TASK GOAL
Pictures must be left out. Retype exactly the lines from the one containing "Where should I" through the last line of the records below.

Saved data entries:
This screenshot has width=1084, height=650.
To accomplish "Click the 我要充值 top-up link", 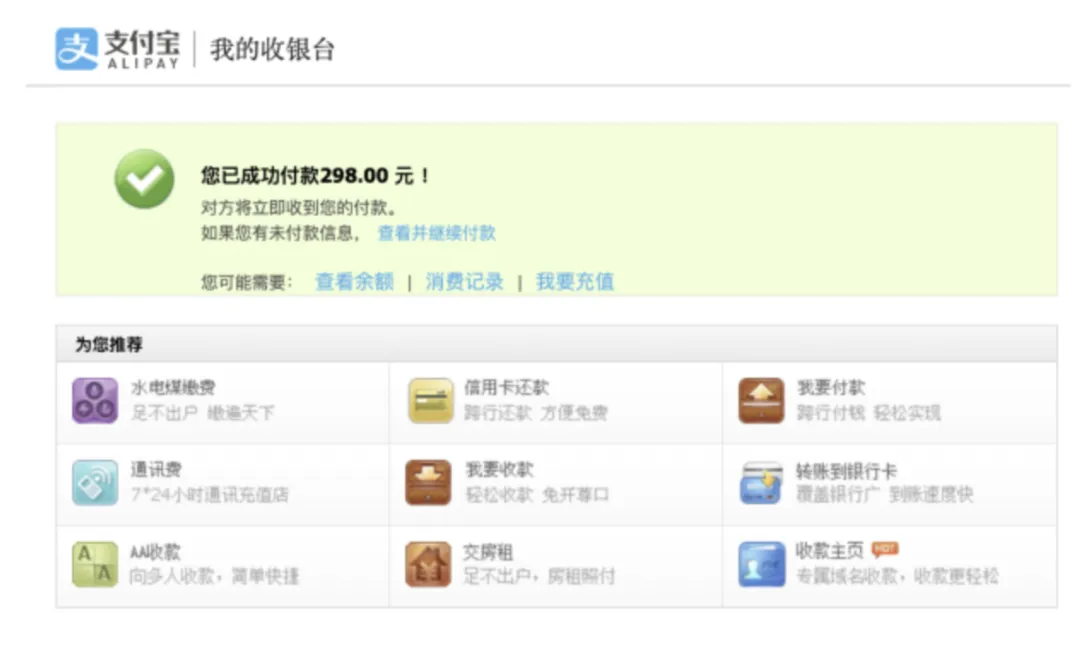I will click(x=575, y=282).
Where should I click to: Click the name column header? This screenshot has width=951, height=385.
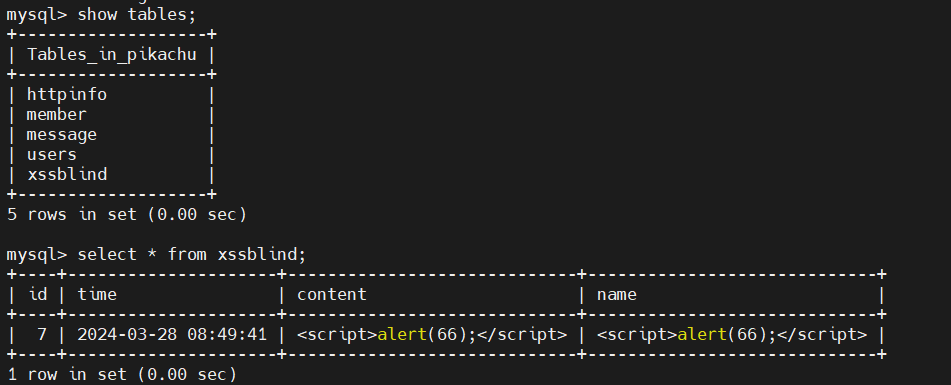[617, 295]

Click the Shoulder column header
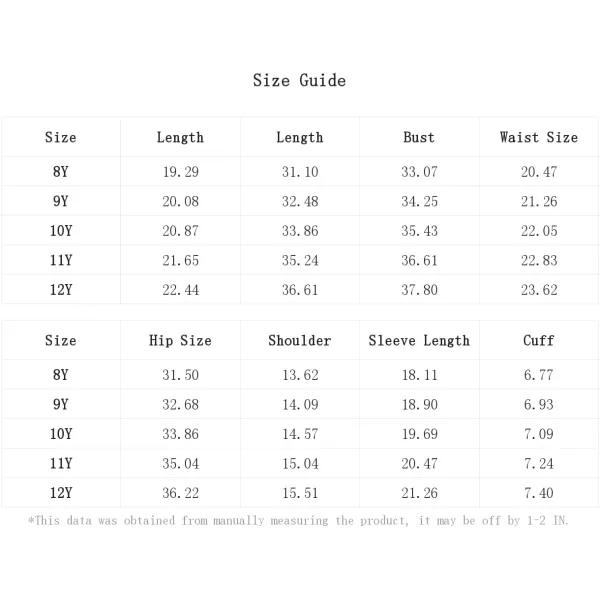point(300,340)
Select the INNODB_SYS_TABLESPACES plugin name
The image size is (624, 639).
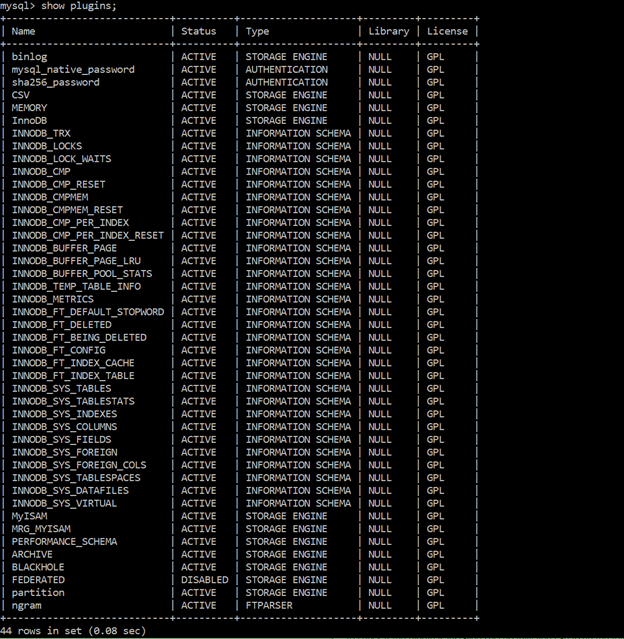pyautogui.click(x=76, y=478)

ANSWER SPACE
Where should I click to: Click the name column header? This screenshot has width=951, height=385.
[617, 295]

Click the Shoulder column header
point(300,340)
Select the INNODB_SYS_TABLESPACES plugin name
The image size is (624, 639).
pyautogui.click(x=76, y=478)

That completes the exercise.